I am not really sure If I should ask this question here but I know there are some really smart guys out there, so what the hell :)!!!.

Here you go : suppose you have a three dimensional cube of data that you would fill like this

for (int i = 0 ; i < dim1; i++)
for (int j = 0 ; j < dim2; j++)
for (int k = 0 ; k < dim3; k++)
data[i*dim2*dim3 + j*dim3 + k] = rand();

you now want to reshuffle the cube so that 2 of the three dimensions are switched or even three. HOW DO YOU DO THAT

I found a paper called “An Optimal Index Reshuffle Algorithm for Multidimensional Arrays and its Applications for Parallel Architectures”. that solves the problem for any multidimensional array but it is hardly parallelizable.

Does any one of you somewhere out there have any idea how this could be done in parallel and in-place?
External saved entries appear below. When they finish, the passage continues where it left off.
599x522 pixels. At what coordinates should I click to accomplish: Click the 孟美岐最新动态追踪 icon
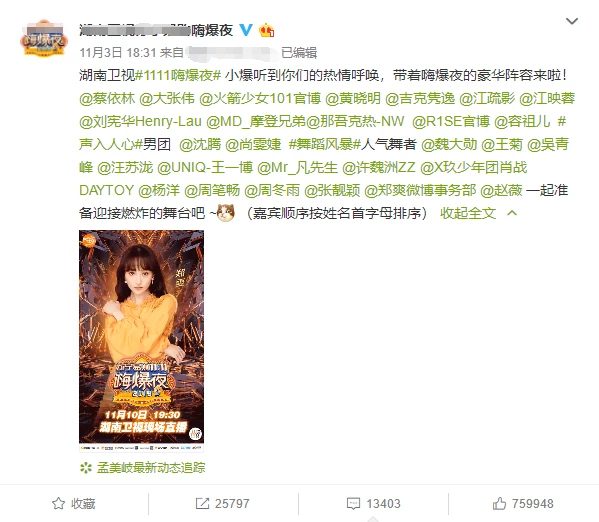(x=86, y=467)

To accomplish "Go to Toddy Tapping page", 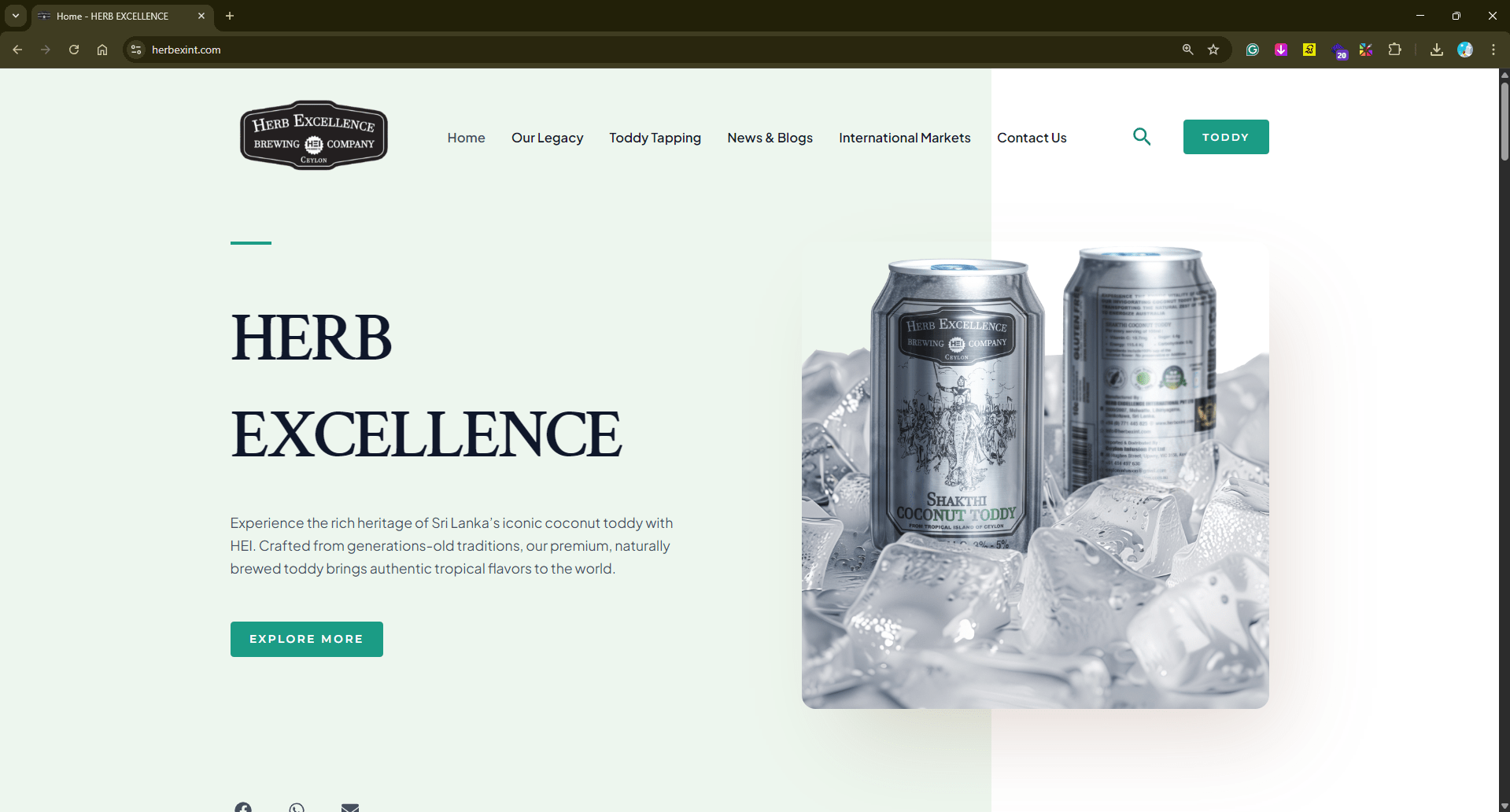I will 655,138.
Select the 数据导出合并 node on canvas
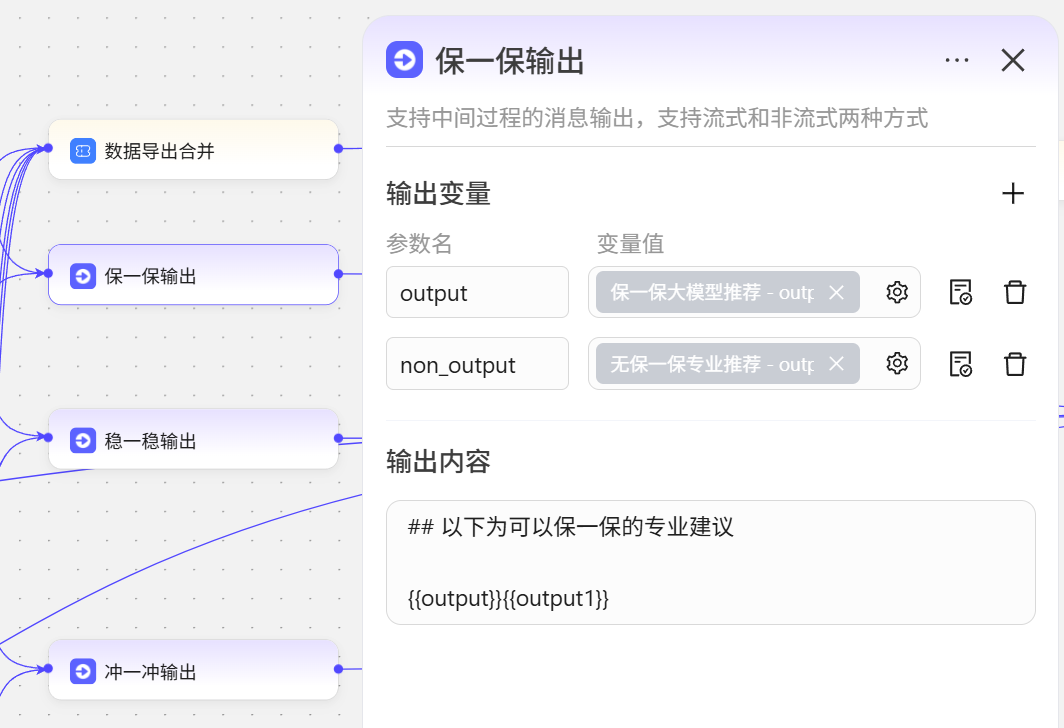 pos(193,150)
I insist on the In-Place part because otherwise, it would be enough to traverse the cube in the new order and create the mapping between the indices.

Thank you for being.

ya, just one more thing about the paper. when I said hardly parallelizable, I meant on a SIMD machine (In the paper, the length of the cycles is not known and the author proposes to use dynamic scheduling strategies vitch vi zont haf in COUDA :)).
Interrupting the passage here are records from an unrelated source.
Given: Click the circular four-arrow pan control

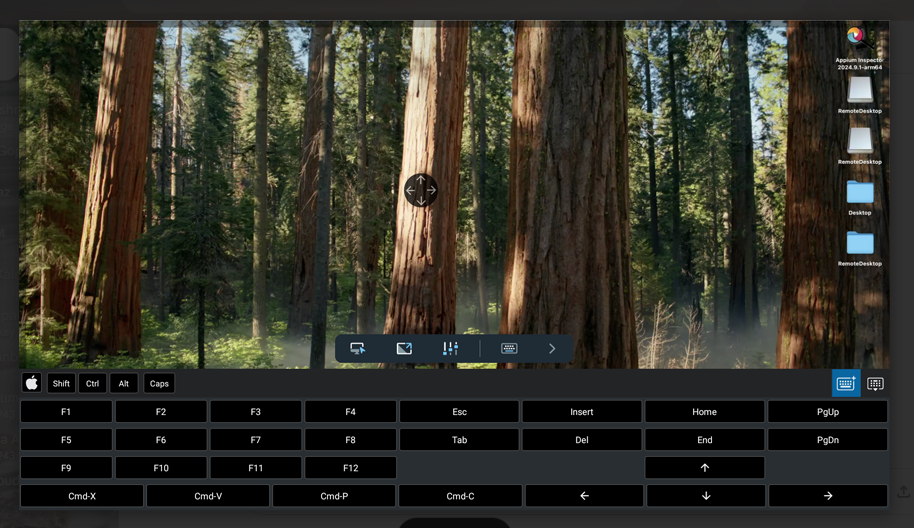Looking at the screenshot, I should (x=421, y=190).
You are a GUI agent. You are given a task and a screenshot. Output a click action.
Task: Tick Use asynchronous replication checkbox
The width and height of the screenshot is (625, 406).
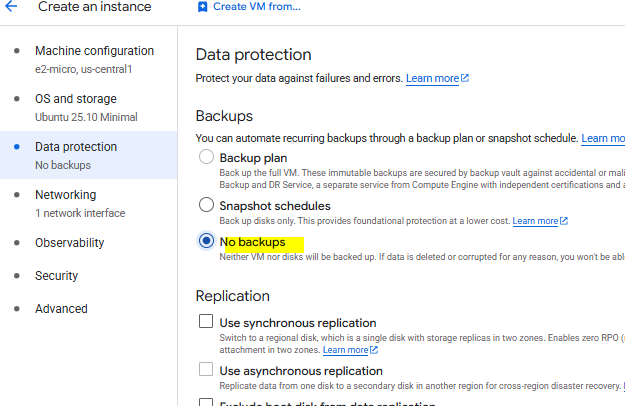point(206,371)
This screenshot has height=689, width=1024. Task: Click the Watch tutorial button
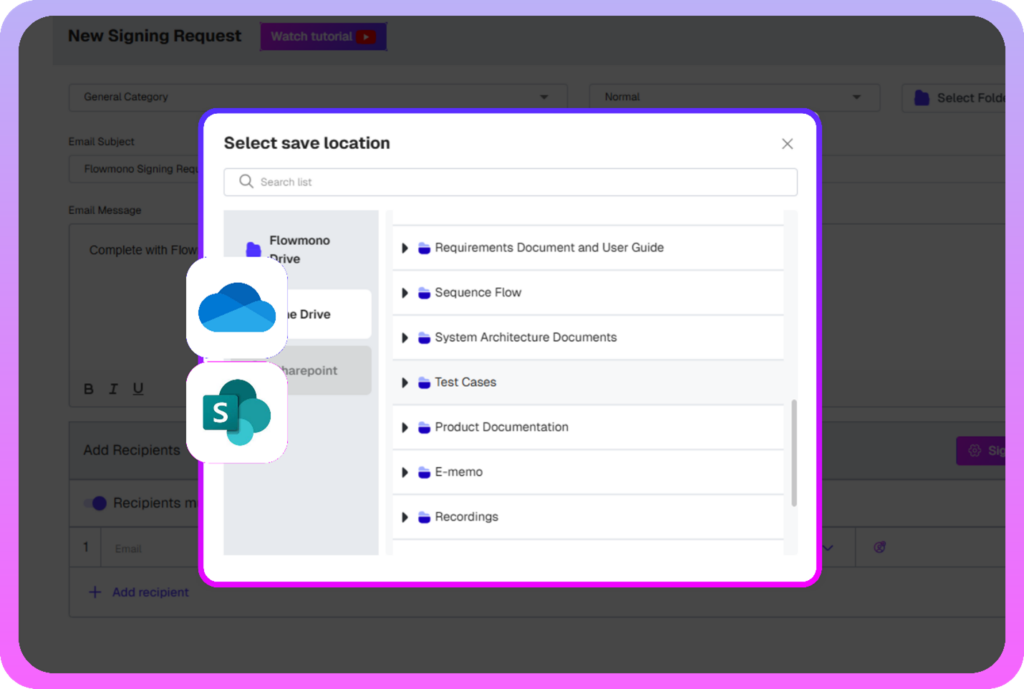323,36
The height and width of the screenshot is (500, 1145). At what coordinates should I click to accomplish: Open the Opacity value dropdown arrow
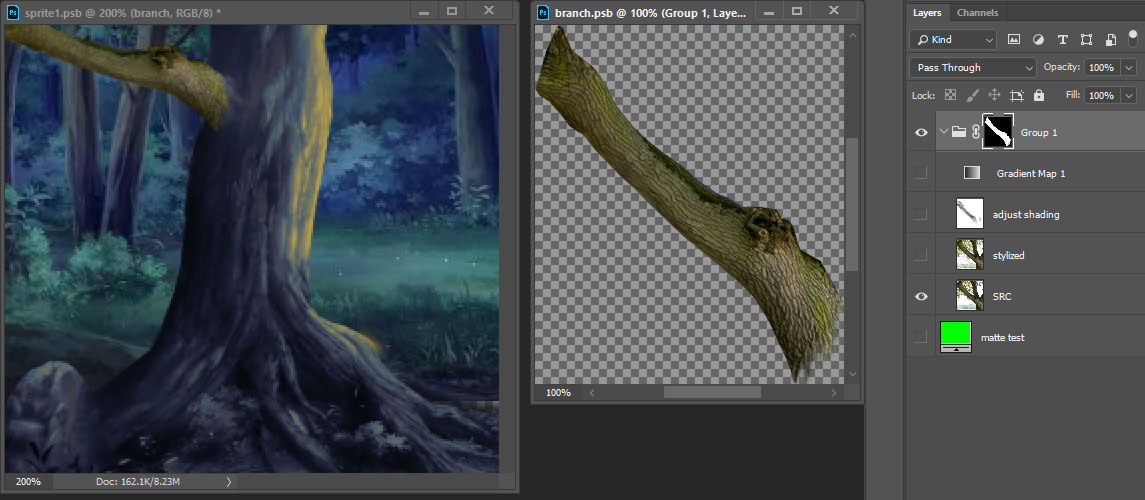coord(1129,67)
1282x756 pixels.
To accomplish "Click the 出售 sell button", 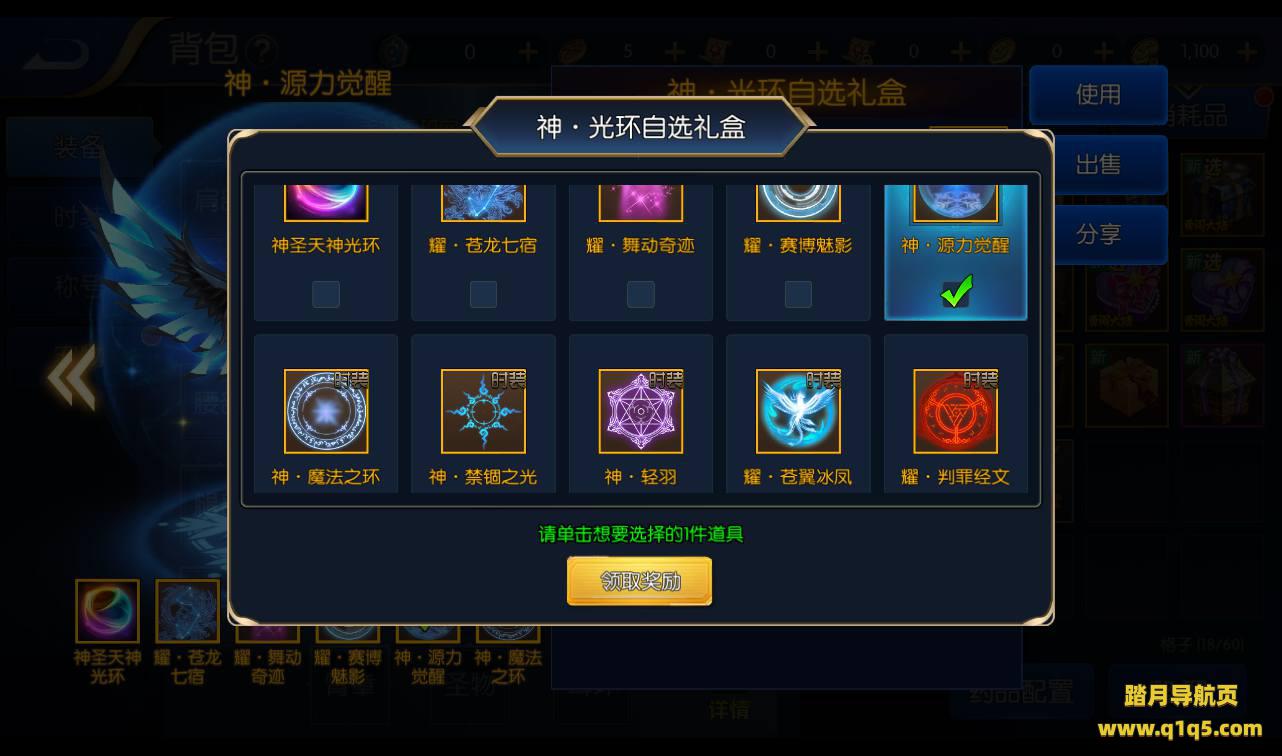I will click(x=1098, y=165).
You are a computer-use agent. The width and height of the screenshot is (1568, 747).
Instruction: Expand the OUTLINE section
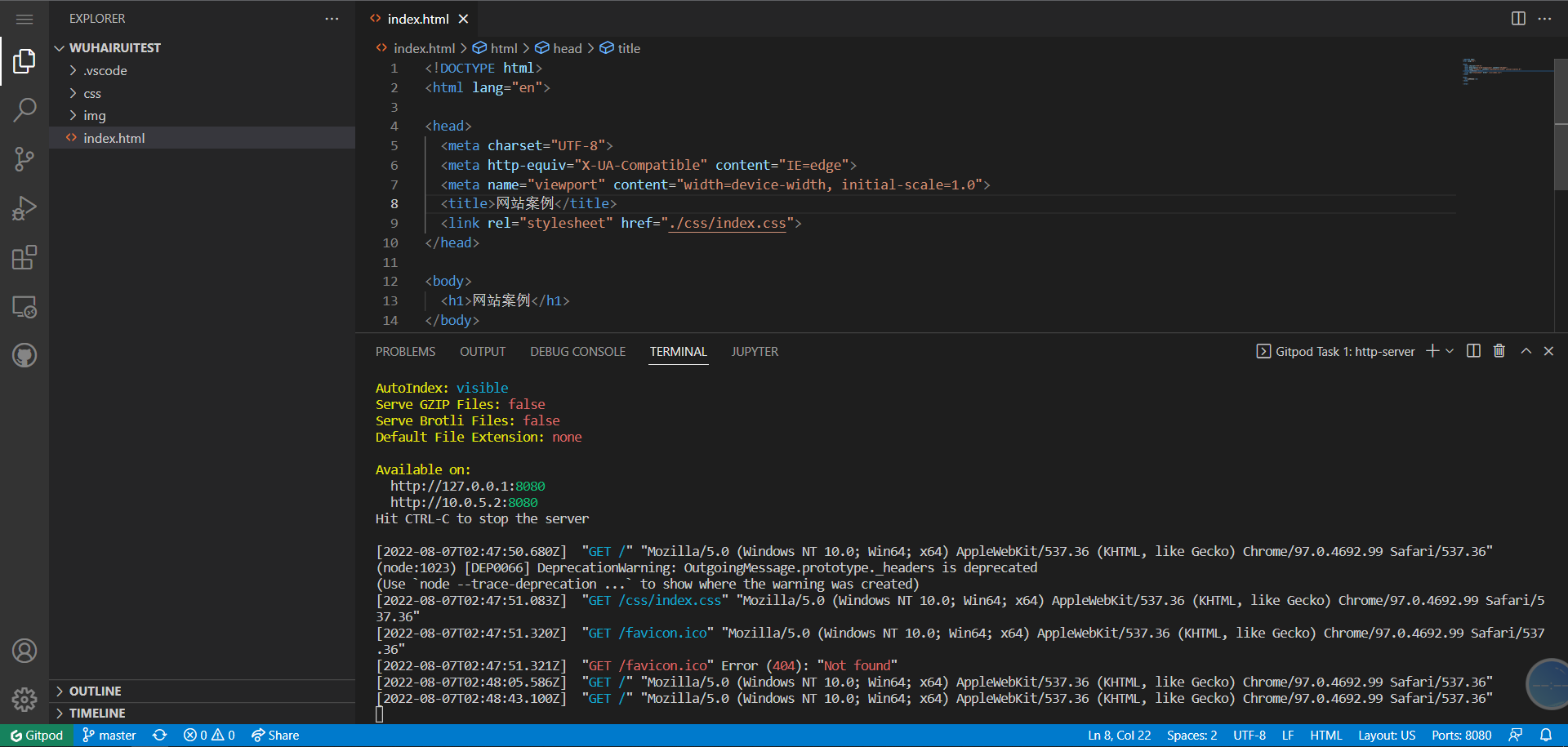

Edit: sorry I didn’t read the “in place”. What I describe is certainly not “in place”. I’ll leave it here anyway:

I implemented a simple index reshuffling with CUDA. It can shuffle XYZ into ZXY. It outperformed my naiv implementation on the CPU by a factor of 10 (measured without data transfer overhead). A volume with over 13 million bins can be reshuffled in 10ms.

Here’s an image that explains the idea:

Basically the data from the source volume is read “as coalesced as possible” into shared memory and then written also “as coalesced as possible” to the target volume.

Thank you for your quick response Seb. If possible, I would very much like to know more about the algo you are using. If you have a document descibing your method, then I would appreciate if you could make it available somewhere where I can access it.



I don’t have a document but you can drop me a message and I will send you the code.
Be warned though: it’s rather confusing :-)
Maybe after a cleanup of the code and if more people are interested I’ll release it to the public domain. I don’t really know if this is a problem that many people want to solve though. If yes it would also be great to have maybe other shuffling modes in there.


Do you manage to write the code in a way that all the data will be horizontally coalesced into the block of memory instead of 2-by-2? I think it shouldn’t be too hard to implement that, but I am not sure.

It can be done if the volume is small enough. The data read by one block has to fit into shared memory (16KB per multiprozessor or block).
My idea was to try to make both the reads and writes coalesced and the best way to do that is to make the intermediary data in shared memory square or almost square.

This looks rather like a 3D extension of 2D matrix transpose. The same method (SMEM as a staging area) is used in the “transpose” SDK example if you want a simpler example to start from.


You’re right. Isn’t index reshuffling and matrix transposition essentially the same thing?